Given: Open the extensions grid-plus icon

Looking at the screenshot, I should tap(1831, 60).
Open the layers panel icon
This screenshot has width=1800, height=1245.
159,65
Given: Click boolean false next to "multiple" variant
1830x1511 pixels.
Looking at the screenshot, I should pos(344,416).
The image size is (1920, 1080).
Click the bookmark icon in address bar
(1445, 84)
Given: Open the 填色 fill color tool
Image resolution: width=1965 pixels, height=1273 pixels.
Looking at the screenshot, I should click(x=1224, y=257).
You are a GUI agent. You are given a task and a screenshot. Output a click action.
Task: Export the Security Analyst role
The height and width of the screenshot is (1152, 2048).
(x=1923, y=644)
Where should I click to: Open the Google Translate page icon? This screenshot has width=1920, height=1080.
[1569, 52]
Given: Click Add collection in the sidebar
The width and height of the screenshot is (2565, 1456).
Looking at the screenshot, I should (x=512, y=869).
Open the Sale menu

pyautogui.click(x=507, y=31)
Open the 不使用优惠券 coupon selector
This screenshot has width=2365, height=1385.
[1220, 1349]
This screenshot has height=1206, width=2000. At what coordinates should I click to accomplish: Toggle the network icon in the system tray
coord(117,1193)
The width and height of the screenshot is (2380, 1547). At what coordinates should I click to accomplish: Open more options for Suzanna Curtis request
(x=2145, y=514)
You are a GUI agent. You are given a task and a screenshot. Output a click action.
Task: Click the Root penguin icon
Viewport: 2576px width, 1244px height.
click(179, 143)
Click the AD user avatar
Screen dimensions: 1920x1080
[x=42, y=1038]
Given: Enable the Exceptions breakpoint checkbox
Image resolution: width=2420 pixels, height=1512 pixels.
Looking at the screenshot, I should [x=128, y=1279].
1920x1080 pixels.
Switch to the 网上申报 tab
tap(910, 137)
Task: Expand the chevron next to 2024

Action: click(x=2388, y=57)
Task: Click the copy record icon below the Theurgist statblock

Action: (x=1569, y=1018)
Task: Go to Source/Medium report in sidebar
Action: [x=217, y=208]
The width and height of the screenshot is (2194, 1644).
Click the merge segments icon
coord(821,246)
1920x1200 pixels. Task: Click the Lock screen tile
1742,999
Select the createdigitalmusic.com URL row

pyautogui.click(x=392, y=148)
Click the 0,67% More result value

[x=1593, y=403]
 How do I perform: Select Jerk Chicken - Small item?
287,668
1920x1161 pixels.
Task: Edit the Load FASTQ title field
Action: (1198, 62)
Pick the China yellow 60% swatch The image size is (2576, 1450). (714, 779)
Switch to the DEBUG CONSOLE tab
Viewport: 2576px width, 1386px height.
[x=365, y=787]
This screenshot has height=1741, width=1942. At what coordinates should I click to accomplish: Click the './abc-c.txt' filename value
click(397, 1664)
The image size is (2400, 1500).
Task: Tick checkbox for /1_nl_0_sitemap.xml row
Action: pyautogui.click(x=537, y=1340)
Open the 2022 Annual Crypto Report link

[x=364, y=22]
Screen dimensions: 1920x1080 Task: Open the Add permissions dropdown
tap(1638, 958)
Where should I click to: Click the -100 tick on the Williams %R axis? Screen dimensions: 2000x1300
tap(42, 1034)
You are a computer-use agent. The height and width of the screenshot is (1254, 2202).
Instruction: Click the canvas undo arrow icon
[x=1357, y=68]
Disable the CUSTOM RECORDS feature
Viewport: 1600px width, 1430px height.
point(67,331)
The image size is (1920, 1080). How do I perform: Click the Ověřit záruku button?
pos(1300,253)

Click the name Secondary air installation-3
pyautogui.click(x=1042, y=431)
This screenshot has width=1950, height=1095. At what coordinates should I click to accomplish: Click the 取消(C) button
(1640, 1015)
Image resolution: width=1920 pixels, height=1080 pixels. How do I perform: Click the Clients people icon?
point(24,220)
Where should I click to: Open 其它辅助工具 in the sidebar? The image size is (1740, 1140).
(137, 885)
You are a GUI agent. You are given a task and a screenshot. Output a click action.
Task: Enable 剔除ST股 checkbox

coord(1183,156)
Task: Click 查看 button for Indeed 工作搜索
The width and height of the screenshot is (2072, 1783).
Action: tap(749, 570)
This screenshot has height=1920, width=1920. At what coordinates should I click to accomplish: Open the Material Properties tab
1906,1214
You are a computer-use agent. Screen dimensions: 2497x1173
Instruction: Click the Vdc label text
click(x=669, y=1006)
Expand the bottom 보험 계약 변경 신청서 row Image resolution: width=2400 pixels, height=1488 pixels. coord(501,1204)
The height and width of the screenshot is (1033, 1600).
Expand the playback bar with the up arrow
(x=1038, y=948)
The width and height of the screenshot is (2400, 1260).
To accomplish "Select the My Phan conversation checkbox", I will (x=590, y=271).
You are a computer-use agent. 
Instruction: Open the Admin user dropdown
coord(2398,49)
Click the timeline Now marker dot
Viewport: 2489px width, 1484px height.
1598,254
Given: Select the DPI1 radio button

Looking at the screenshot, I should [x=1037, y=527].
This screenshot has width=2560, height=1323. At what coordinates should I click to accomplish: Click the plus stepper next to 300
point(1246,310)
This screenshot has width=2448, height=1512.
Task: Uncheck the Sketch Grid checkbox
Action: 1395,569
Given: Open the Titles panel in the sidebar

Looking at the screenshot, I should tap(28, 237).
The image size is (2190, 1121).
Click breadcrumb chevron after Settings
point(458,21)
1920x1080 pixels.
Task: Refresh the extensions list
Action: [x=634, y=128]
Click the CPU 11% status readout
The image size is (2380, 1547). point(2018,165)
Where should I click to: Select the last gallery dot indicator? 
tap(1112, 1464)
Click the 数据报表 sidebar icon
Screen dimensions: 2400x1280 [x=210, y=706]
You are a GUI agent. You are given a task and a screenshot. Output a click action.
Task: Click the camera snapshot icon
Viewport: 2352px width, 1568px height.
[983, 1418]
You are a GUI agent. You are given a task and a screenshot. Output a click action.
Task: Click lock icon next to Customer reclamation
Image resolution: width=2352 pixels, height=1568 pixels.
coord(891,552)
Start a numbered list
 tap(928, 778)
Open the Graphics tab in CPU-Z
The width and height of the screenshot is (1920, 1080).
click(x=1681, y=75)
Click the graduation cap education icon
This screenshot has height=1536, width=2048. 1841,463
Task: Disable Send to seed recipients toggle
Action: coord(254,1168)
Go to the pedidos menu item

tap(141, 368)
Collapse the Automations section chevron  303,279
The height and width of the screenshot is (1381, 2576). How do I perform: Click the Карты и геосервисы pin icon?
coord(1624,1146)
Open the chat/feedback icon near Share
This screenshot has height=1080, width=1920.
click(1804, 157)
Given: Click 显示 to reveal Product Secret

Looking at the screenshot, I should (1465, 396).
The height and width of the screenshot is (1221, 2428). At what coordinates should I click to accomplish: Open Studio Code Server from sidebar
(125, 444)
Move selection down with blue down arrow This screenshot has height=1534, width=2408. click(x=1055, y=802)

□ □ □ □ □

Report only the number of lines in the data above that contain "computer".

3